Which now raises a question, I am hearing that with the 2 extra media cartridges that you can add media like Diamond Blend etc... HOW ?? when you put any type of media in these 2 extras slots you cannot snap the media cartridges together again, will not fit, even with the micron bag, no good so I don't see the purpose here. What is it that I am doing wrong ????

Also, I hear that there are settings like low / high etc... What settings, there are not settings on this filter ????

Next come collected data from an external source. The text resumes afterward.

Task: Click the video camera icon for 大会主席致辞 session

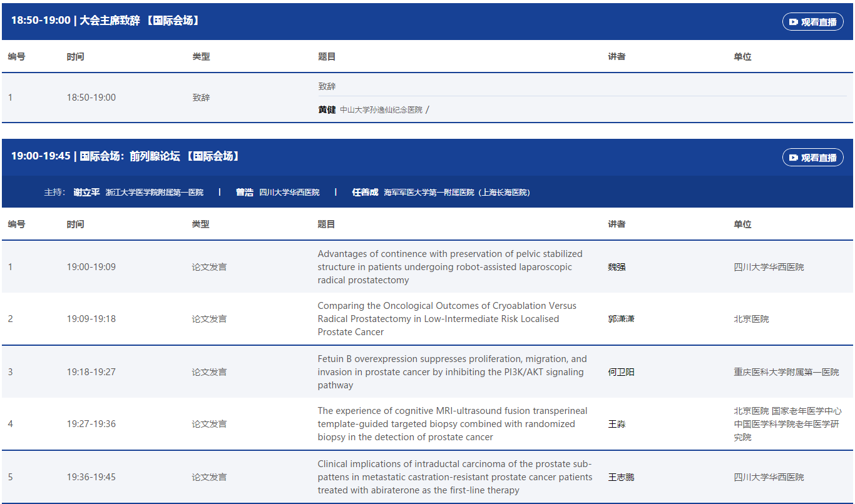Action: point(793,22)
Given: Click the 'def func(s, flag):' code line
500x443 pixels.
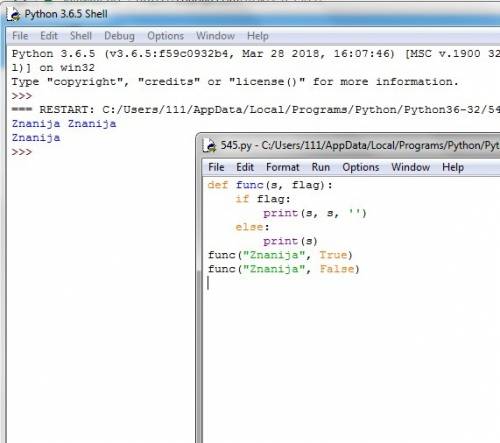Looking at the screenshot, I should 270,185.
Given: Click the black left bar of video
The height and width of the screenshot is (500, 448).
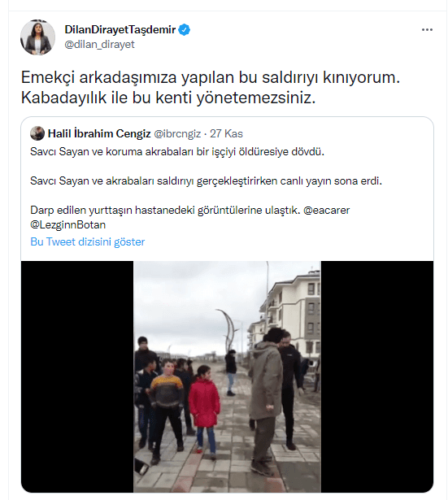Looking at the screenshot, I should (x=77, y=376).
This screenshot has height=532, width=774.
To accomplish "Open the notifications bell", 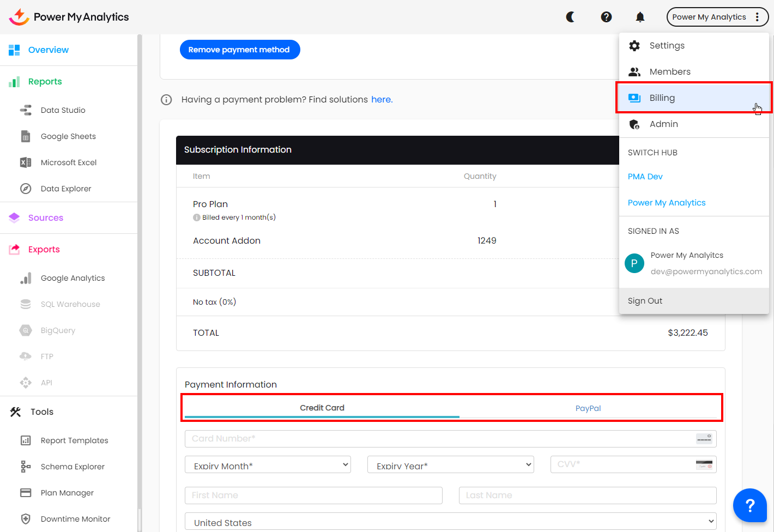I will click(640, 17).
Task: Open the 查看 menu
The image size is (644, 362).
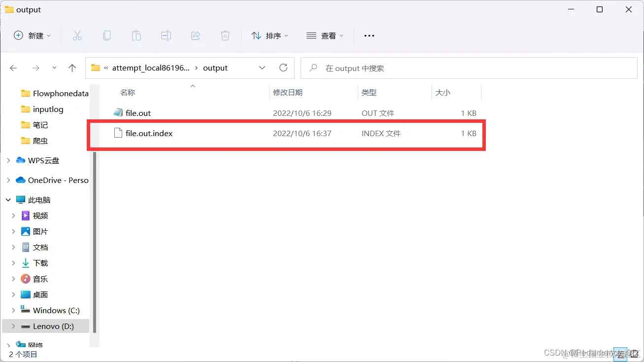Action: click(324, 35)
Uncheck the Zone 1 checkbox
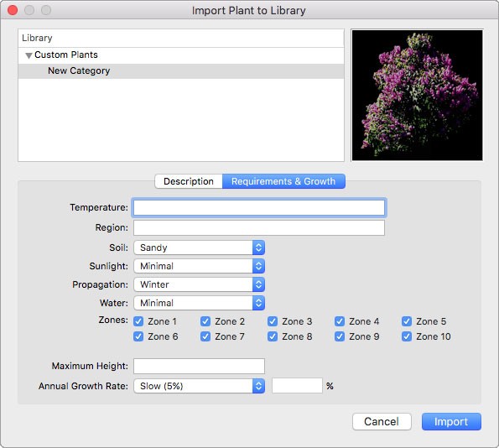This screenshot has height=448, width=499. pos(138,321)
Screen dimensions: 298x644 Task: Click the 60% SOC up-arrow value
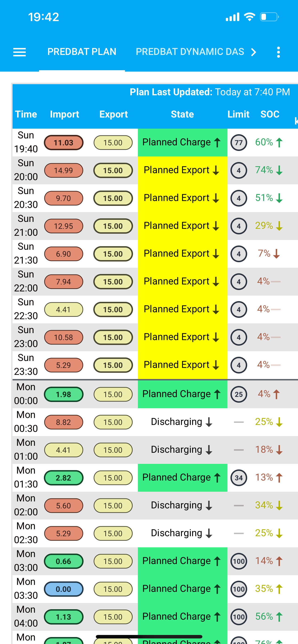tap(269, 142)
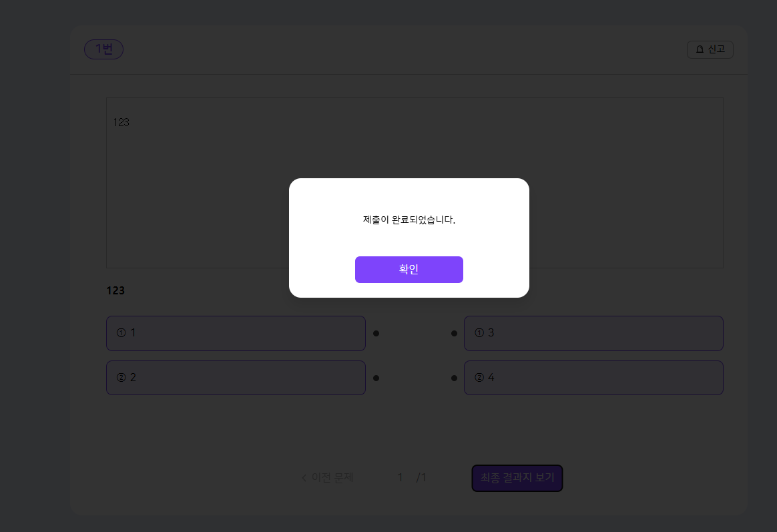The width and height of the screenshot is (777, 532).
Task: Click the connector dot beside option 2
Action: click(376, 378)
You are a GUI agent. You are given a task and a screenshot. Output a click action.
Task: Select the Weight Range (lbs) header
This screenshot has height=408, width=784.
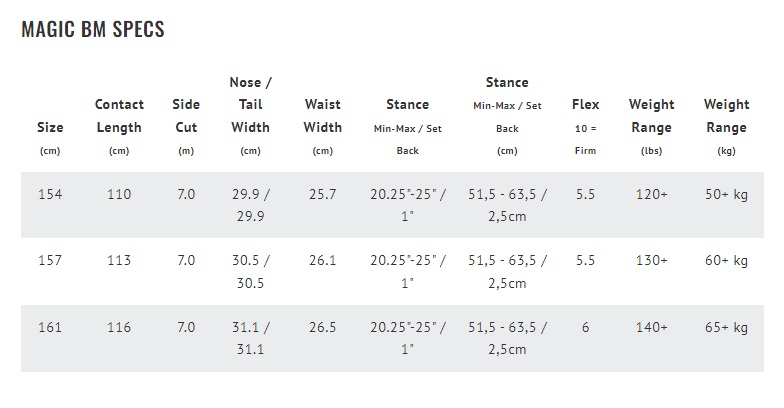point(652,127)
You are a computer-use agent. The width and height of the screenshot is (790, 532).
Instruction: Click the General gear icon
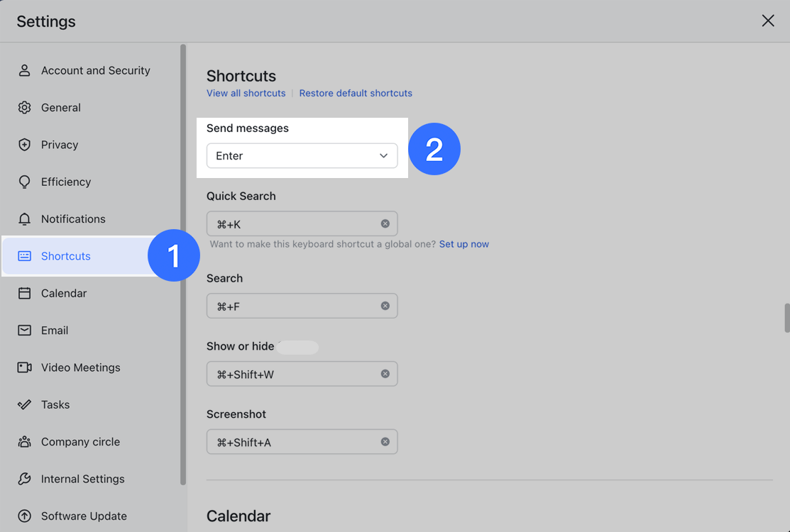(x=25, y=108)
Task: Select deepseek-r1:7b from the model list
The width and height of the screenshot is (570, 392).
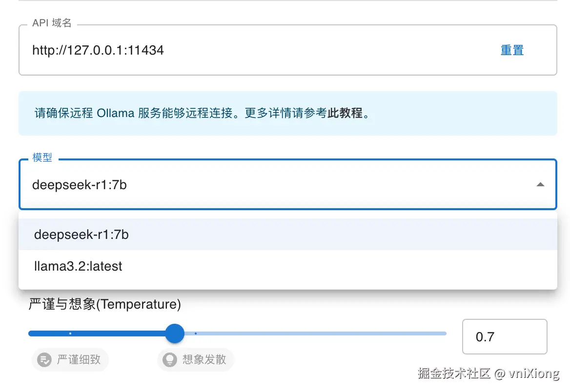Action: point(81,235)
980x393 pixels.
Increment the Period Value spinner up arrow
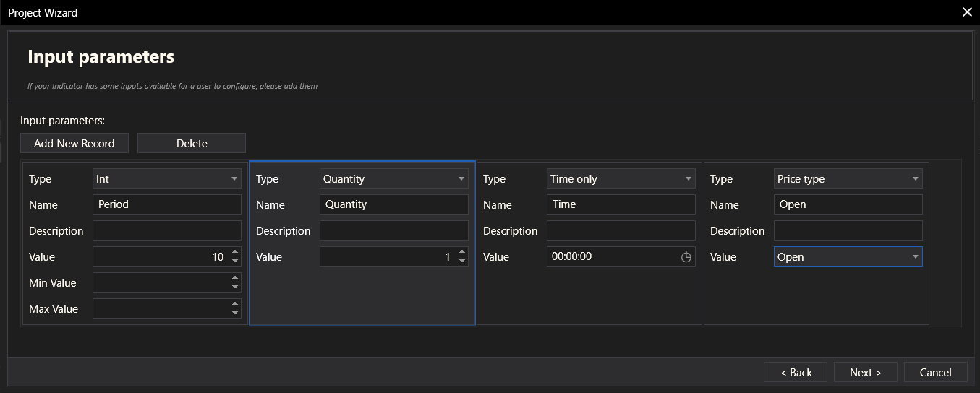click(235, 252)
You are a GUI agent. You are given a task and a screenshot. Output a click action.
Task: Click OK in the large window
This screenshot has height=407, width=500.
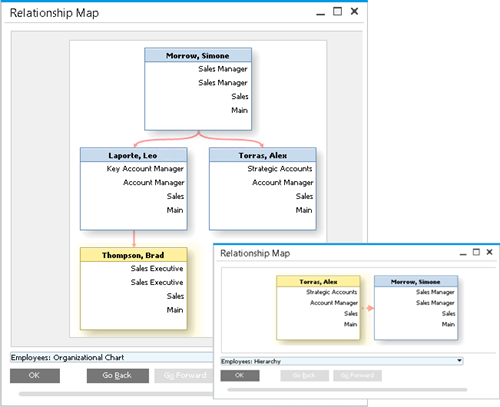(x=35, y=376)
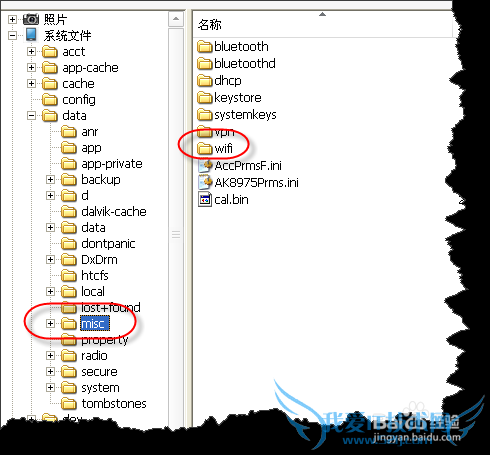
Task: Select the camera icon next to 照片
Action: [x=31, y=19]
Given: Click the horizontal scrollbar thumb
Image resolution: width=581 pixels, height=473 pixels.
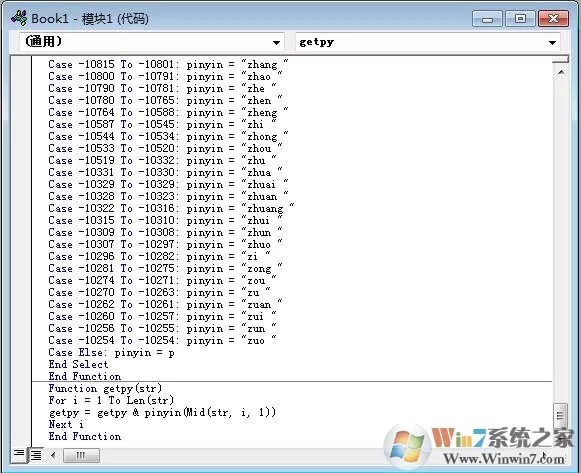Looking at the screenshot, I should [81, 455].
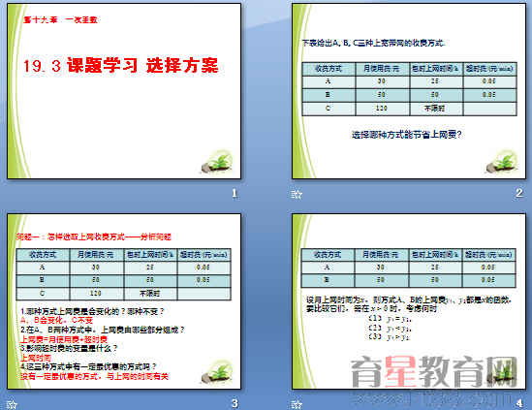Select the slide 4 thumbnail

click(409, 301)
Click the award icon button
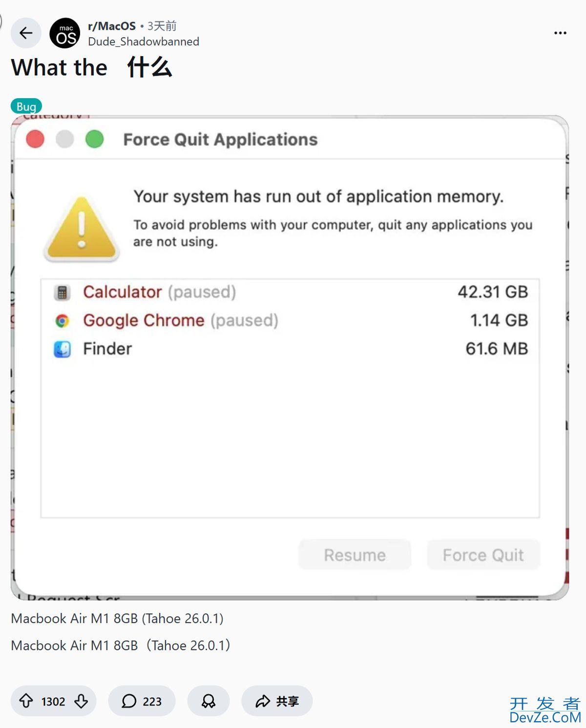This screenshot has width=586, height=728. pos(209,701)
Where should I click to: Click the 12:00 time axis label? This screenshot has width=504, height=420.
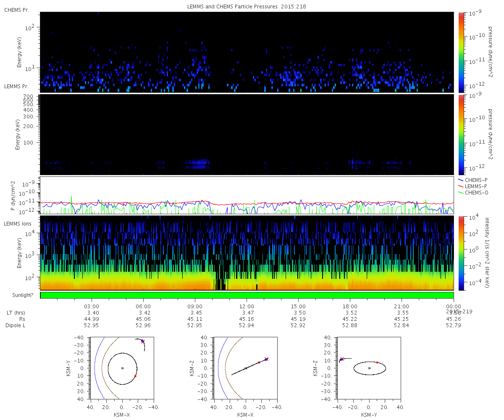[x=247, y=306]
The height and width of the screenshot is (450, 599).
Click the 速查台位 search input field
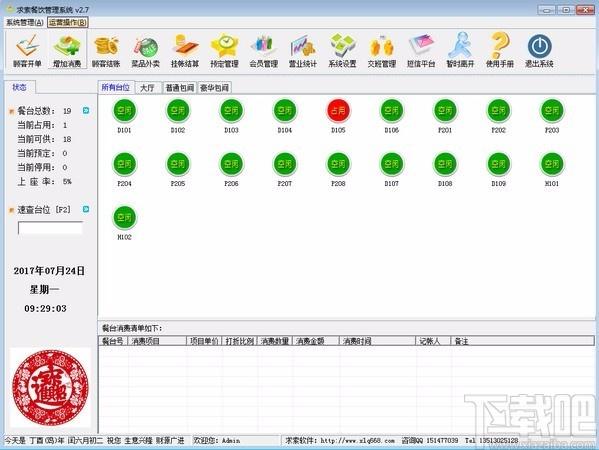(50, 228)
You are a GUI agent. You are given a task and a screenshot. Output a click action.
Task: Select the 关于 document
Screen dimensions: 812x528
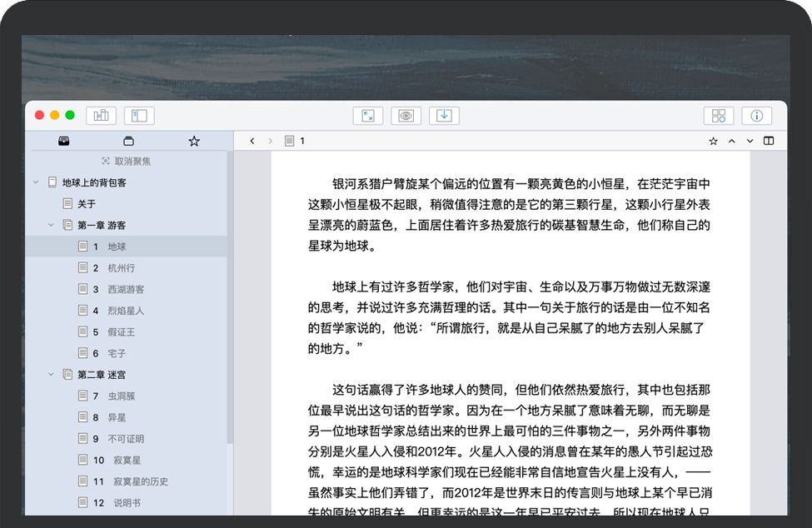[87, 203]
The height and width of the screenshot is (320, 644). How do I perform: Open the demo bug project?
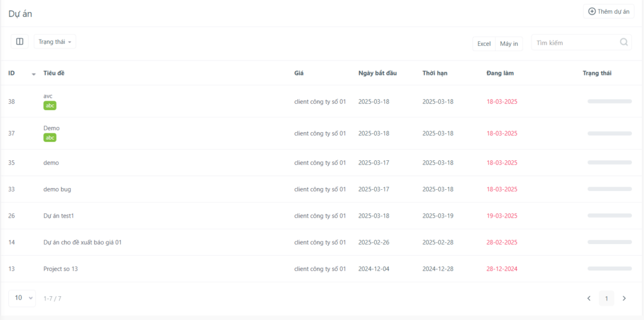[57, 189]
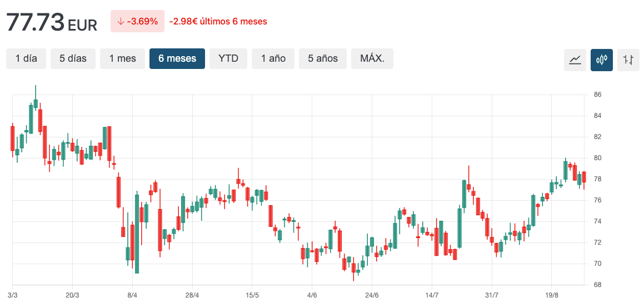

I hear there is a setting on the top of the filter once you open the back lid, no.... there is no settings there.

Whats up here..........

Any help would be great, as I would like to use the extra 2 slots for additional media but can't be done.....
Would love to know where these settings are.....

John


----------



## jerrypunch

JJ48484 said:


> To all that can help,
> 
> I own a Emperor 400 power filter, yes its great, quite, my 55 gallon discus tank has water that looks crystal clear. Only using 2 of the 4 media slots.
> Which now raises a question, I am hearing that with the 2 extra media cartridges that you can add media like Diamond Blend etc... HOW ?? when you put any type of media in these 2 extras slots you cannot snap the media cartridges together again, will not fit, even with the micron bag, no good so I don't see the purpose here. What is it that I am doing wrong ????
> 
> You are filling the baskets too full.
> 
> Also, I hear that there are settings like low / high etc... What settings, there are not settings on this filter ????
> 
> The '"new and improved model" has a venturi opening in the intake tube.
> 
> I hear there is a setting on the top of the filter once you open the back lid, no.... there is no settings there.
> 
> Whats up here..........
> 
> See above
> 
> Any help would be great, as I would like to use the extra 2 slots for additional media but can't be done.....
> Would love to know where these settings are.....
> 
> John


I hope that helps.


----------



## 1077

The old style emperor 400 did indeed have a flow control at the top of the unit that you could pull up or push down to control flow. They also had little windows that allowed you to see that biowheel was turning. I have two such filters still in good operating condition although i have had to replace impeller on them. The newer ones have a two piece intake tube that allows water to be filtered or drawn from the middle of the water column as well as the bottom and it too can be adjusted to increase the flow being drawn from the tank or decrease the flow from the middle or bottom. On tanks that are not deep enough ,,it may be necessary to take a hack saw to shorten the length if both pieces are used otherwise it's often times too long. The extra media cartridges will hold a fair amount of media , carbon, ceramic beads, etc and one can use a pair of ***** or side cutters to remove the fins from one side of the clam shell thus allowing more media to be inserted.;-)


----------



## JJ48484

HI Jerry,

thank you for your help, I understand now. I think I better stick to computers...... 

I now understand how the media slots work or the extra ones that is....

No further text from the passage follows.